A house in Horto, Rio de Janeiro. Walls that hold the silence of those yet to arrive and the promise of all that is to come.
FEMALUMA opens its doors in Rio de Janeiro with an exhibition that does not separate past and present. Instead, it folds them over one another, much like Amilcar de Castro folded iron: with precision, strength, and the truth that, within the tension between planes, one of art’s most vital forms resides.

In the house’s initial rooms, artists from the gallery’s program—Suzana Queiroga, Marcelo Lamarca, Joana Tubal, Frida Baranek, Rebeca Sellitti, Famakan Magassa, and Ana Coutinho—present works that investigate the body, matter, memory, and the sacred. These are eight voices speaking of the time we inhabit. And among them lies a particularly significant presence in this city: that of artists who continue to reinvent the way we see and inhabit the world.

In the subsequent spaces, works from the secondary market build the historical context that underpins these contemporary voices. Tomie Ohtake appears in her mature abstract phase—featuring an iconic 1968 piece—in dialogue with Amilcar de Castro and his geometric fold transformed into a radical gesture. Rubem Valentim and his enchanted geometry, where formal rigor meets the symbolic power of the *orixás*. Antonio Bandeira and the lyricism of an abstraction that transcended borders.
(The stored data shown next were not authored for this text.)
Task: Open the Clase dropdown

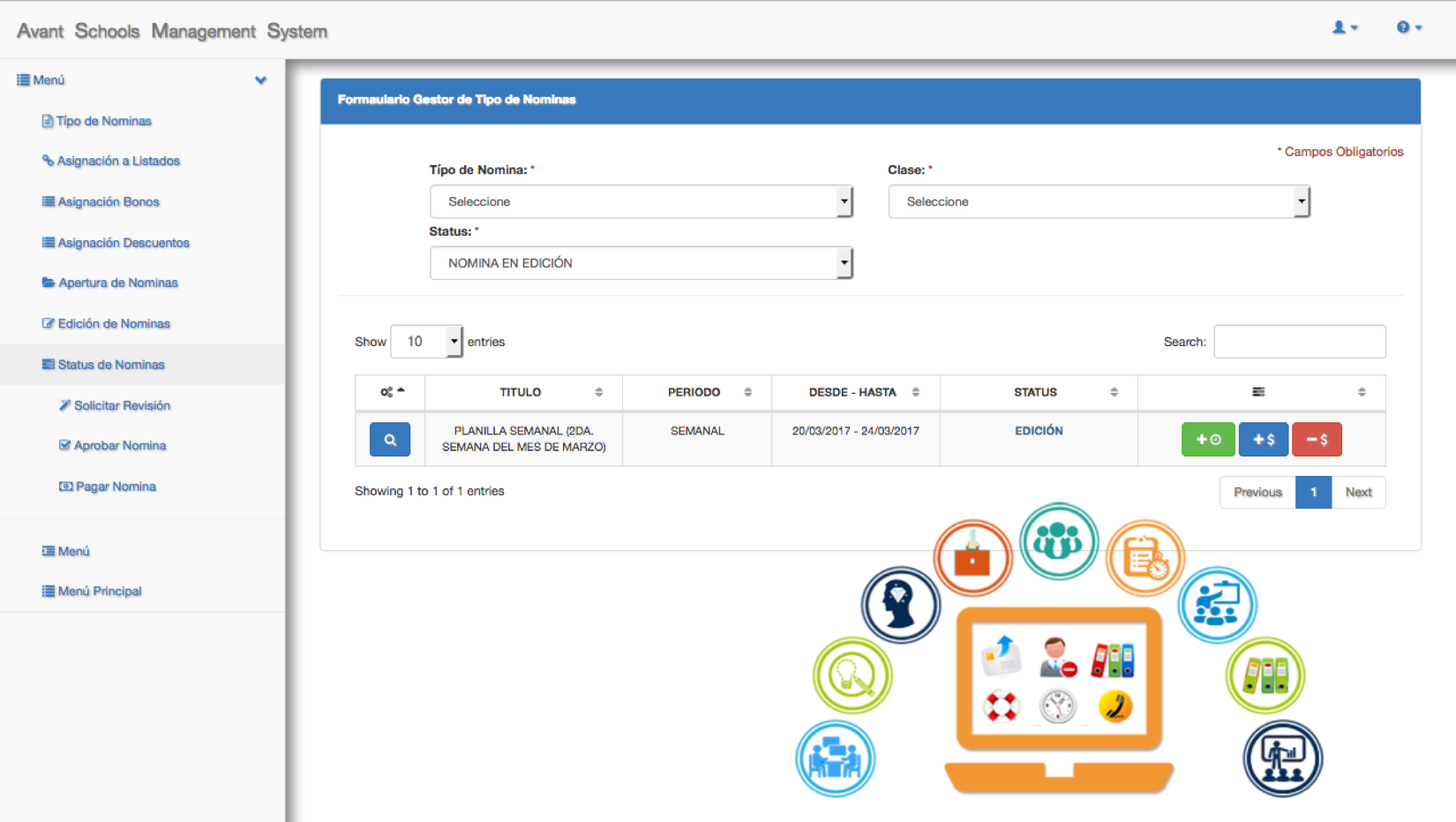Action: coord(1099,202)
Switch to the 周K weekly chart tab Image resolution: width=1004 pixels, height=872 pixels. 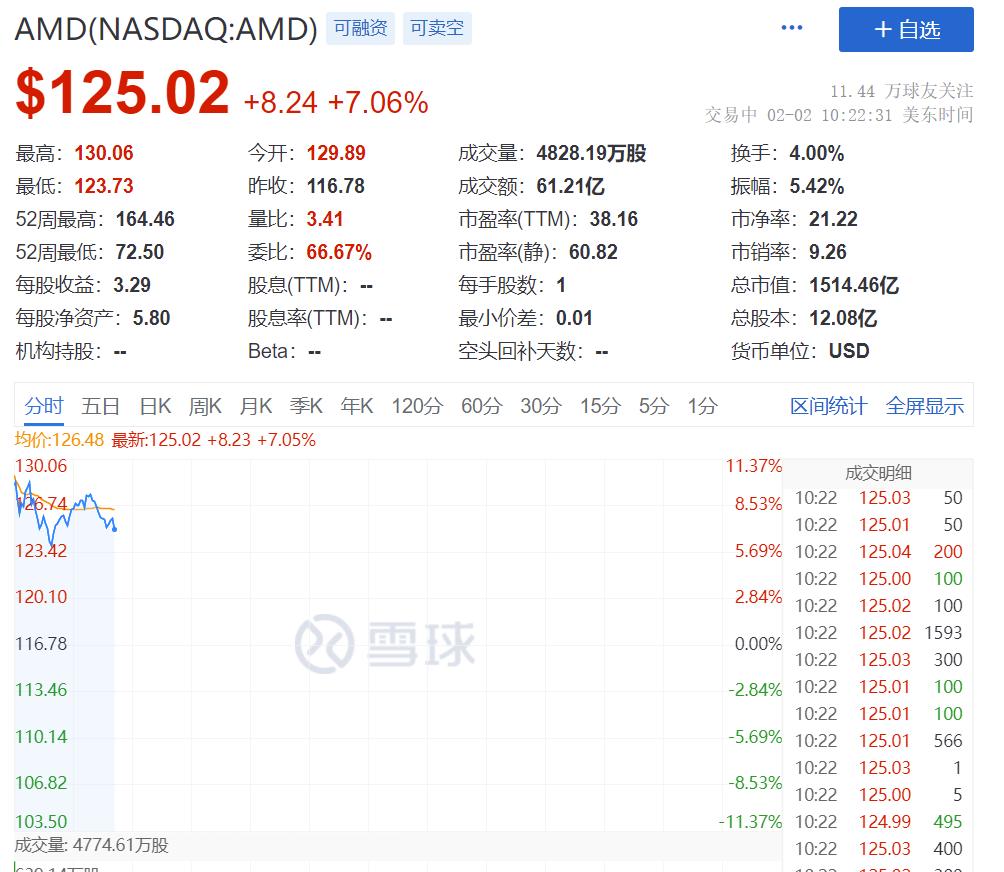tap(205, 406)
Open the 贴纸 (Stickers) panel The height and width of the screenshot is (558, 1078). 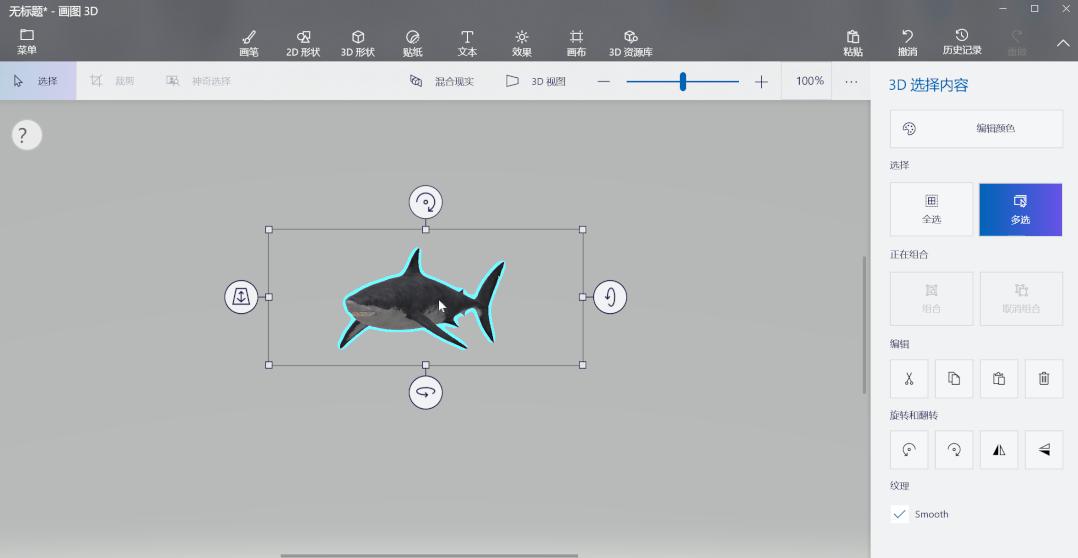[x=412, y=43]
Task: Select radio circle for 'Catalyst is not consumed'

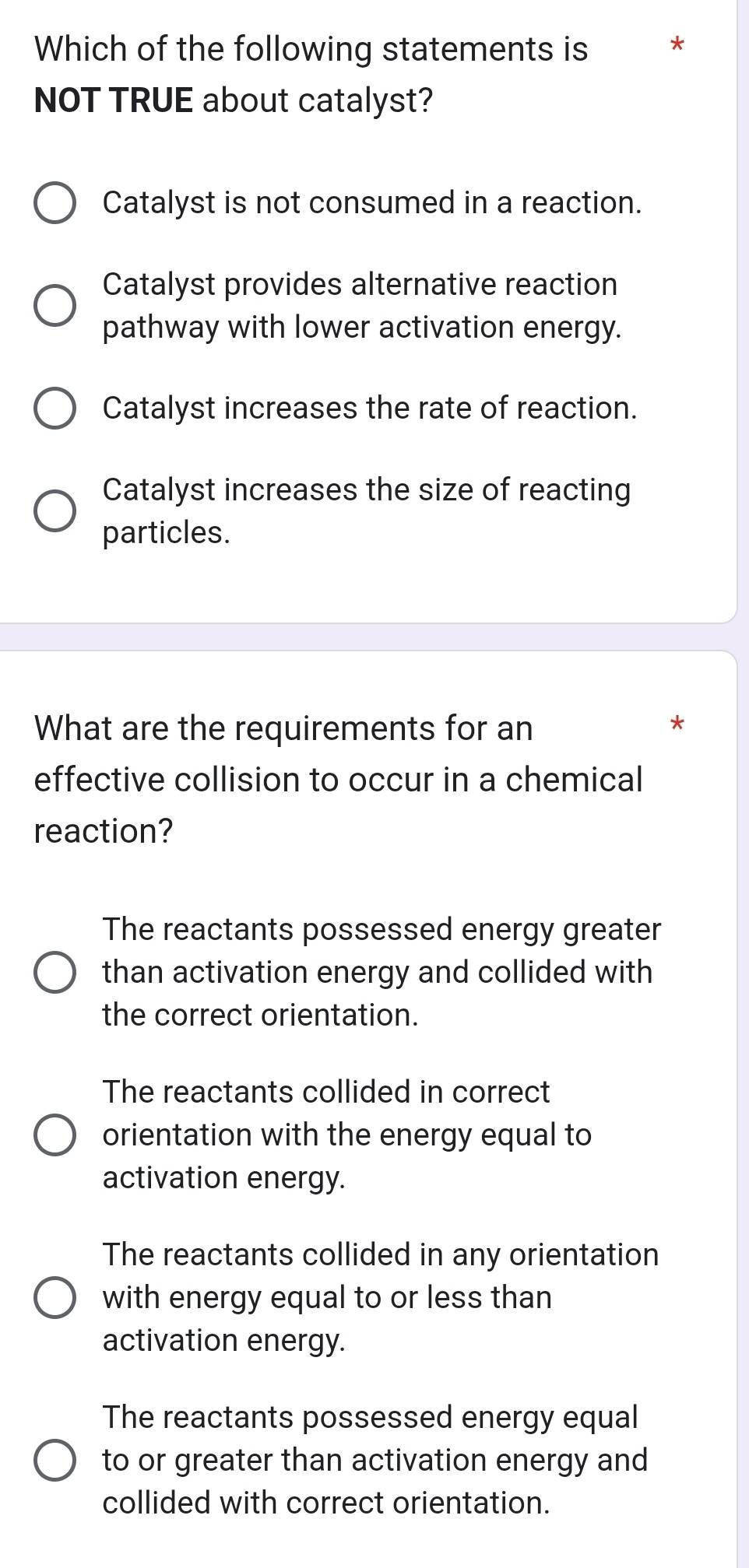Action: coord(55,204)
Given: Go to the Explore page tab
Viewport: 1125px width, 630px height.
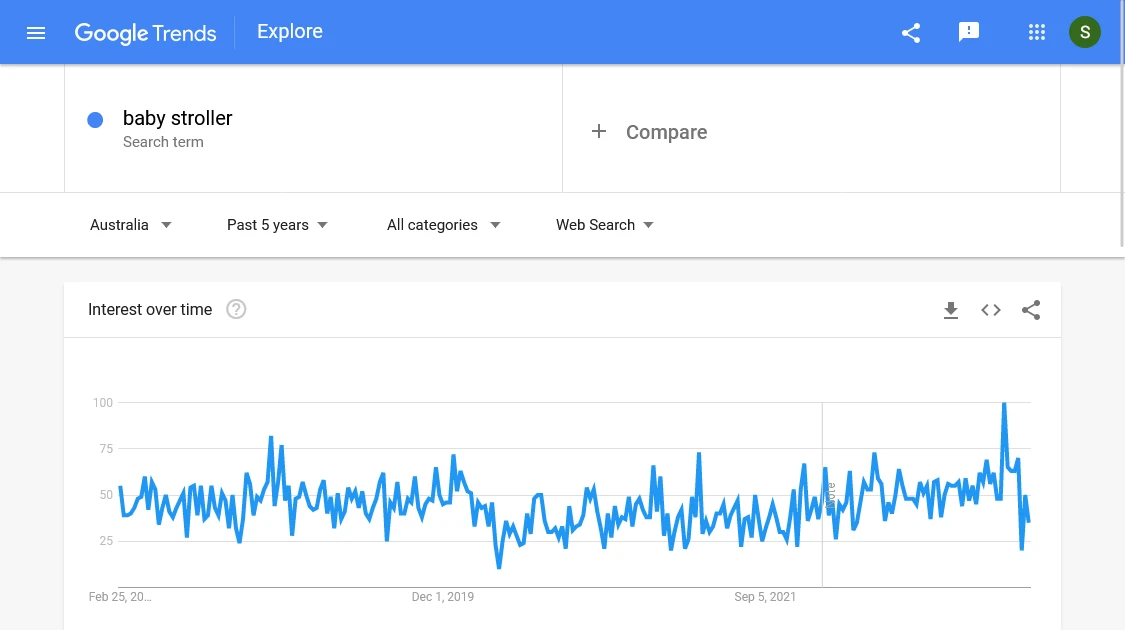Looking at the screenshot, I should coord(290,32).
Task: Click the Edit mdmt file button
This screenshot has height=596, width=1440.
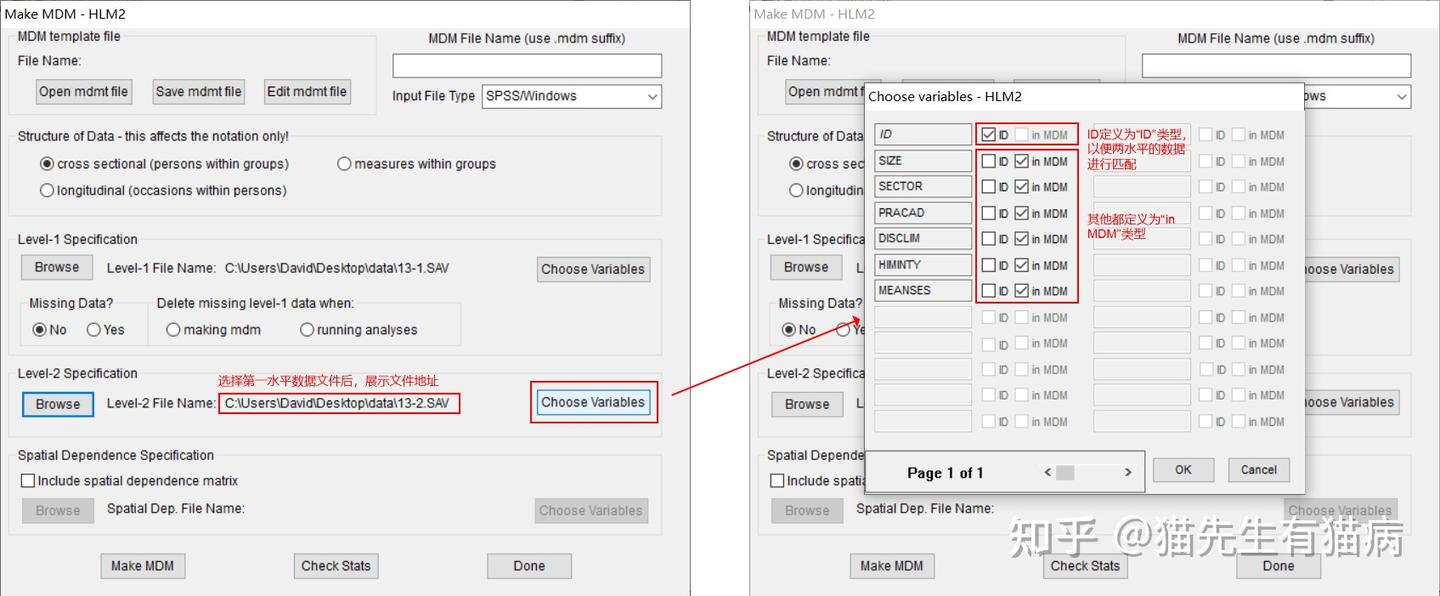Action: (307, 91)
Brazilian figurative art unfolds across three equally powerful universes. Glauco Rodrigues and his critical *Tropicalism*, in which Carnival, landscapes, and national myths appear infused with both irony and affection. Chico da Silva and his innocence expressed through vibrant color clusters. And Genaro de Carvalho, a pioneer of an exuberant visual style that transformed flora, fauna, and the female figure into symbols of a *Brasilidade*—a Brazilian spirit—that is simultaneously popular, sophisticated, and deeply original.